Platfirm (Lyft, ZipCar, ZipRide): Let’s redefine the problem space. What if we drastically expand the number of cars available to choose from for commuting from point A to point B?

The Computing Problem

Problem: I need a mobile phone with all the bells and whistles but every mobile phone has a different feature set and I can’t figure the best one for myself.

Stuff (Nokia): Create more phones and more models. Conduct your market research, figure out what consumers want, bucket them into groups and design new models for these groups.

Optimisation (comparison shopping): There are a lot of phones out there. Why don’t you enter your parameters and we will spew out the best phone models that satisfy your needs.

Platfirm (Apple): Let’s rethink the phone. We can’t build everything. What if we just built out the tools that others could use to build apps that consumers could then use to extend the functionality of their phone?

The News Problem

Problem: I need to know about what’s happening around the world.

Stuff (NY Times): Put more journalists on the job, churn out more content and get the news out to more channels.

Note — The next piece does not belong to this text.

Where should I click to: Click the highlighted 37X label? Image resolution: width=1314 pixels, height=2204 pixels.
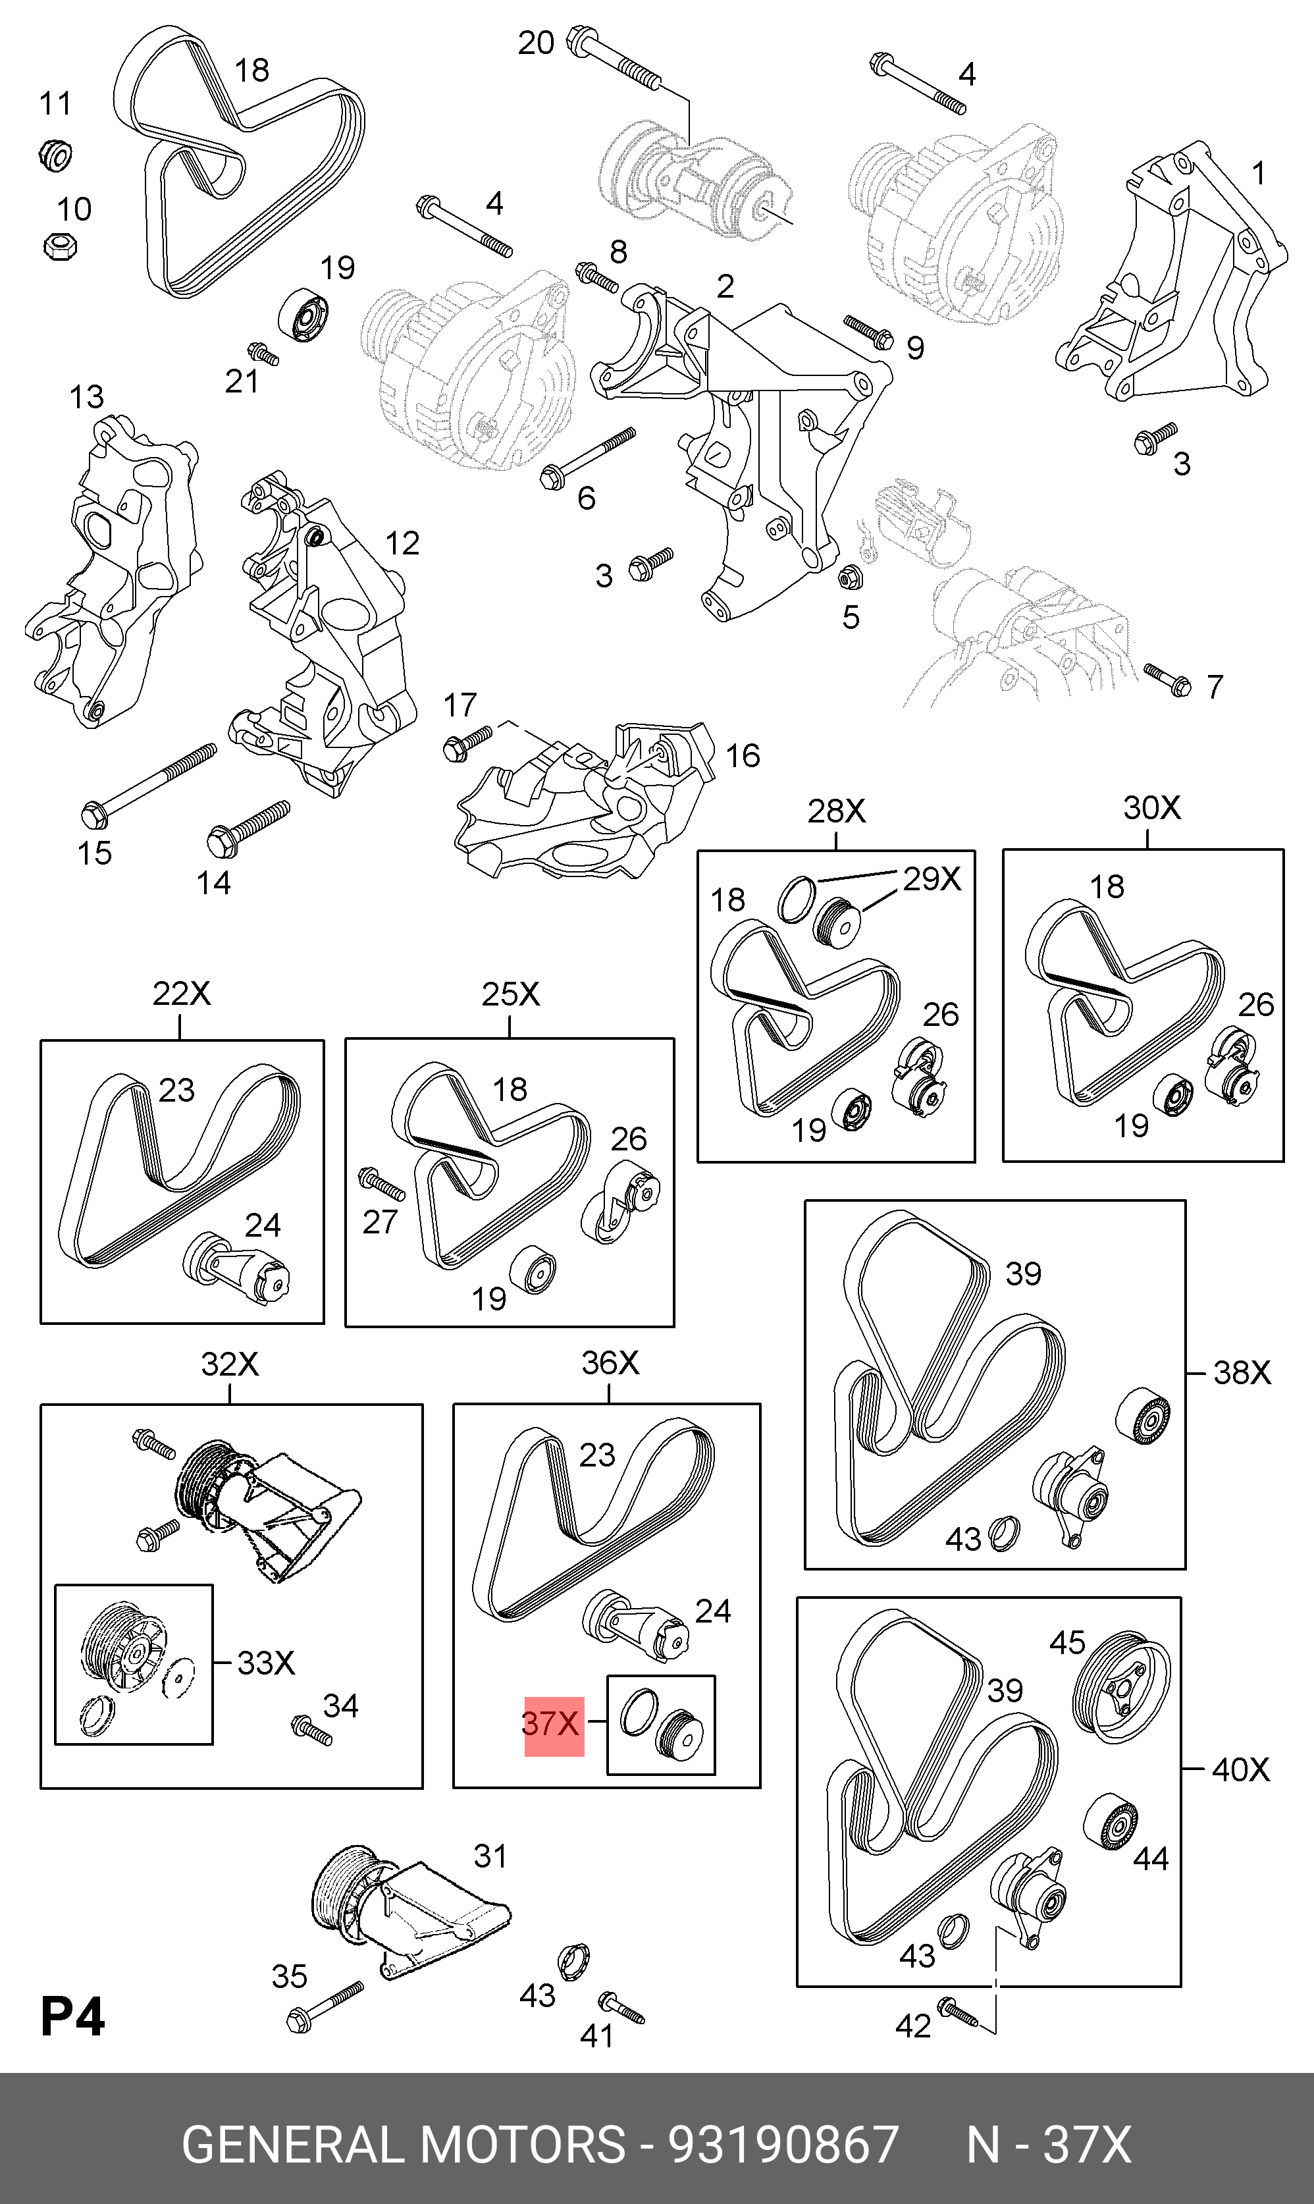pyautogui.click(x=554, y=1724)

Optimisation (Google News): Rank news stories and serve readers with the matches closest to what they’re looking for.

Platfirm (Twitter): Redefine the journalist. Everyone can create and distribute news now.

Challenges

The platfirm approach is new. Much of this problem solving has come up only in the last ten years and few solutions have demonstrated the kind of success that the stuff approach and the optimization approach have. Hence, one might be tempted to dismiss this as a fad.

While execution challenges continue to exist, they are, by all means, solvable.

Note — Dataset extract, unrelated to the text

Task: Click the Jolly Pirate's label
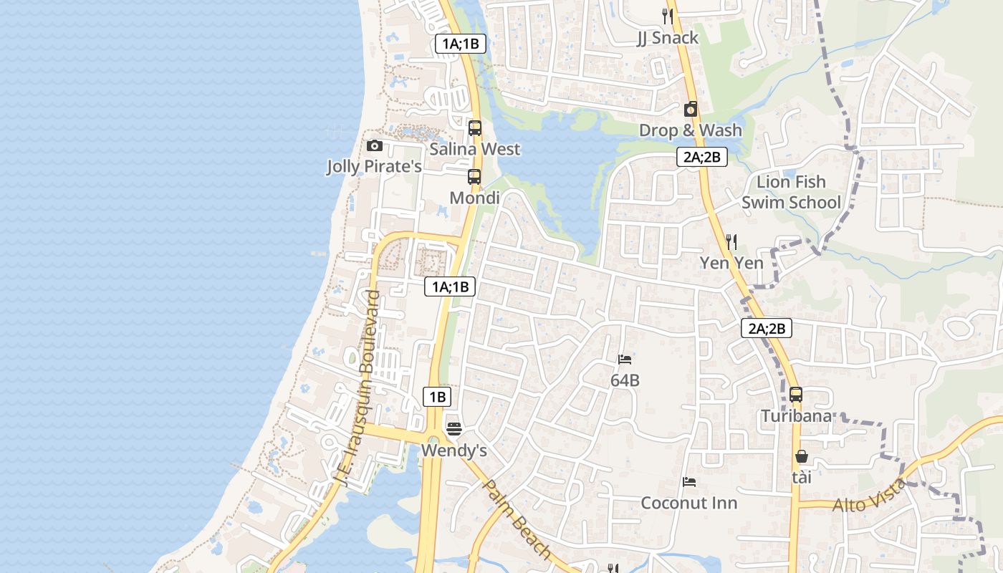(374, 167)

Inventory: When you redefine inventory as AirBnB or oDesk does, you need to ensure you have a clear strategy for encouraging users to create the inventory. This often leads to a chicken and egg problem as producers won’t create inventory unless there’s a ready market of consumers and consumers won’t participate without inventory to consume. I’ve written a lot about how to solve this problem in earlier posts.

Quality: When an entirely new set of producers gets created, quality control can be a problem. Platforms need to have robust quality control mechanisms to separate the good from the bad.

External forces: We need new regulations for these new models. Über has already had problems with regulations. We need to solve for trust in the virtual world. Airbnb has already come under the scanner on this count.

Platfirms, though, are here to stay and redefine the way business is conducted.